MPEG-4 AVC to deliver greater bit-rate reduction in coming years
Oct 24, 2006 10:00 PM
For IPTV service providers, competing with cable operators over the coming months and years is likely to require the ability to deliver at least one or more channels of HD programming to the home.
The challenge for the majoring of IPTV service providers who don’t turn to fiber is bandwidth. An HD channel requires substantially more bandwidth than SD, and with a limited pipe into the home, that can be a problem.
However, compression advancements such as MPEG-4 AVC are offering IPTV service providers an alternative to a massive rebuild of infrastructure by reducing the bandwidth to needed to transmit HD.
IPTV Update turned to Bob Wilson, chairman and CEO of MPEG-4 AVC solution provider Modulus Video, to gain more insight on the impact that advanced video compression is having on IPTV service delivery.
IPTV Update: How would you characterize the acceptance of MPEG-4 AVC on the part of IPTV service providers to date in the United States and abroad?
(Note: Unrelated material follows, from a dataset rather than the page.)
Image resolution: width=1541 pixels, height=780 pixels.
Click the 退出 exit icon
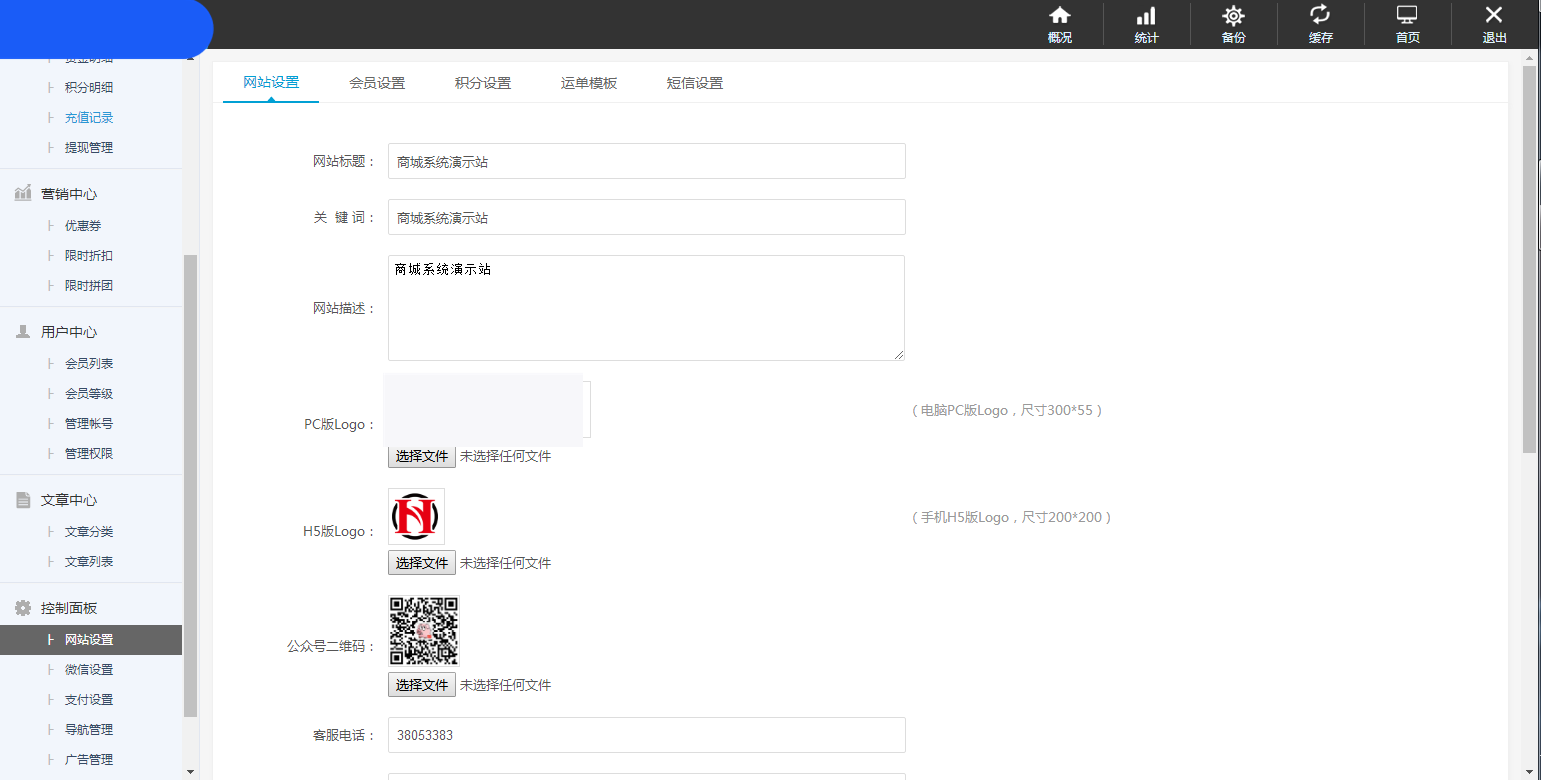pyautogui.click(x=1494, y=22)
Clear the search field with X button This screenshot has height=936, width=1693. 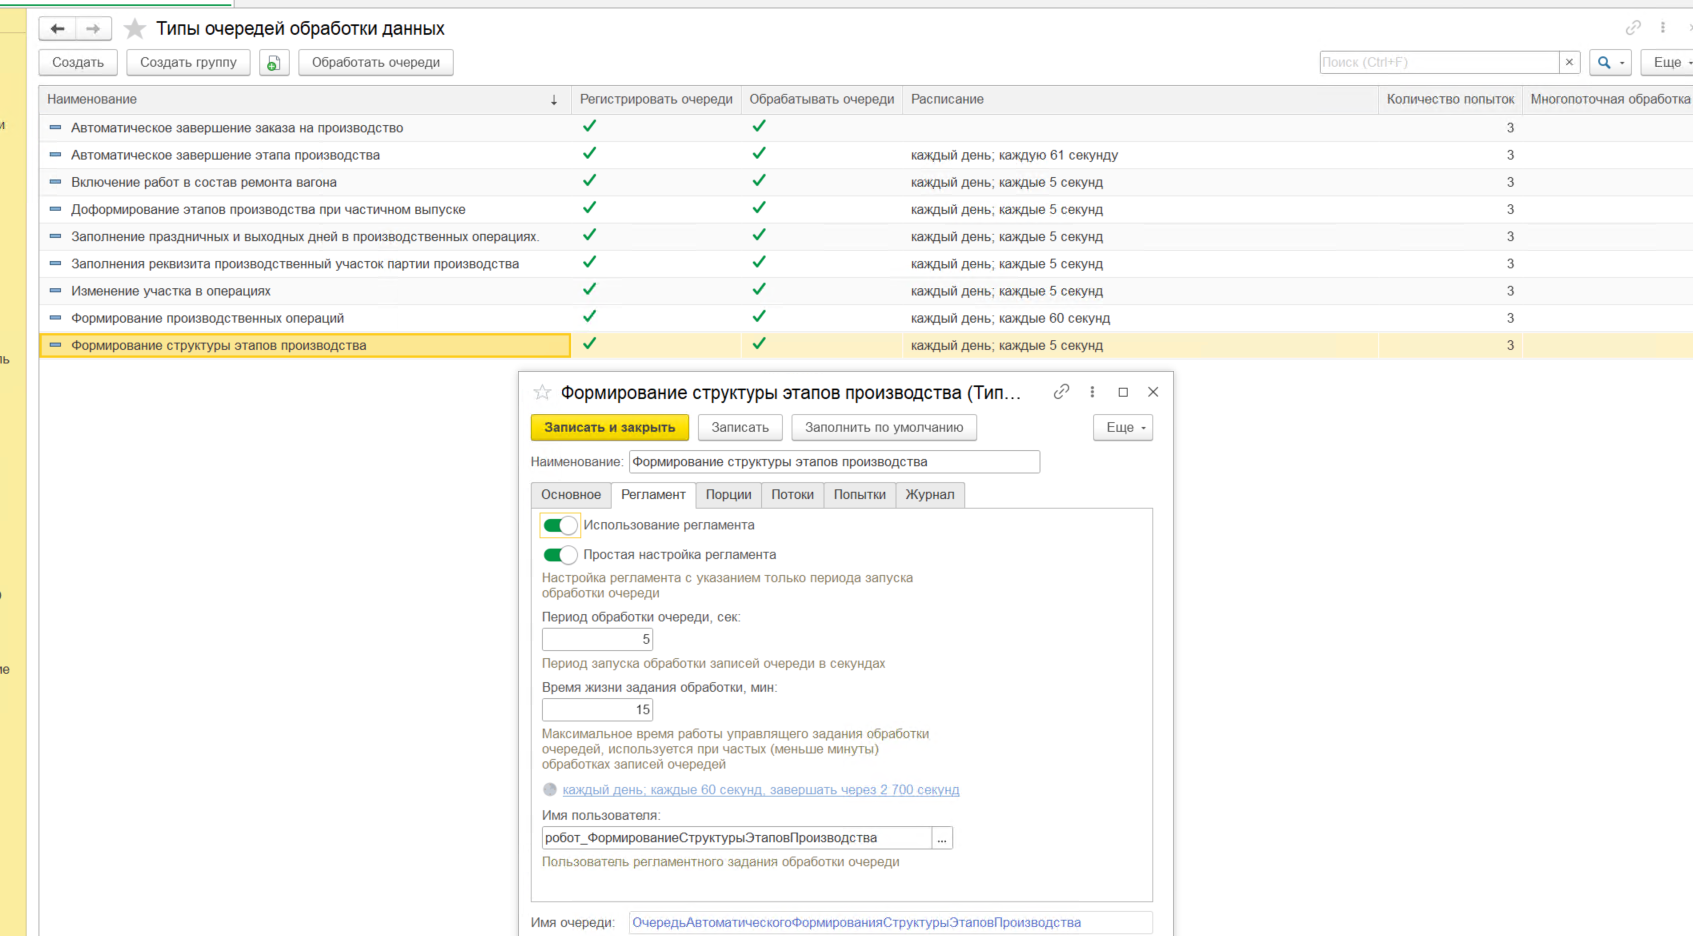[x=1569, y=62]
Will the pace of its adoption accelerate in 2007?
Bob Wilson: First of all, when people talk about IPTV, I always make sure we’re all talking about the same thing, and that is telcos putting video over their broadband networks.
We are seeing a tremendous amount of activity right now on the MPEG-4 front for both high-definition and standard-definition applications. I’m not aware of any significant deployments that are going on that are not happening with MPEG-4 right now. That’s a big shift in the last year.
A year ago, there were still some people working in MPEG-2 and still some discussions about VC-1. Since that time, it seems that well into the 90 percent range of operators have made the call that they are going with MPEG-4 AVC. It is the standard, and it is the way that both here in the U.S. and abroad people are going to be moving video over their broadband networks.
As far as the pace of adoption, we’re absolutely seeing acceleration. I was at a conference a week or so ago, which is a co-op of local telcos. This is not AT&T or Verizon but all of the other guys, about 750 members. According to their NRTC’s executive director, 200 of them already have standard-definition MPEG-2 video applications running on some level of their networks. His estimation was that in the next three years, all of them will not only switch from MPEG-2 to MPEG-4 because of the need to get to HD, but that virtually all of their members have plans to roll out MPEG-4-AVC-based video services over the next three years. So, we see rapid adoption here and a big jump in terms of what the telcos want to do with video here in the U.S.
IPTVU: Please discuss the impact of MPEG-4 AVC compression efficiency on planning for IPTV infrastructure capital expenditure.
BW: What we are able to do now with this technology is present the telcos with a viable strategy to get high-definition TV to their end users. You could put a credible service together with either MPEG-2 or MPEG-4 for standard def. But the only way you can deliver high definition in a cost-effective way is to go with MPEG-4 AVC.
The example I will give you is Verizon. Verizon is spending upwards of $20 billion to build out its network infrastructure right now, and it is running fiber right to the homes of its customers in order to do that. It felt it needed a lot more bandwidth to get its MPEG-2-based system to the point where it can serve multiple HD channels to the home and broadband services and so forth.
AT&T, which is a customer of ours, has got a similar roll-out that it is doing, and it has announced that it is spending in the neighborhood of $4 billion to do that. The real difference is the amount of investment it is making in the network. It’s using ADSL2 technology and running the broadband signals over twisted pair or over its copper service from the neighborhood to the home.
That saves a tremendous amount of money in the network, the labor and so on in order to get the bandwidth to the home. The only way it can do that is to use MPEG-4, and it has as recently as this week announced that by the end of this year, it’ll be in between 15 and 20 markets here in the U.S., providing both standard-definition and high-definition signals to its end users. So going MPEG-4 has a huge impact on the amount of investment you have to make in the network as opposed to the older and more conventional technologies.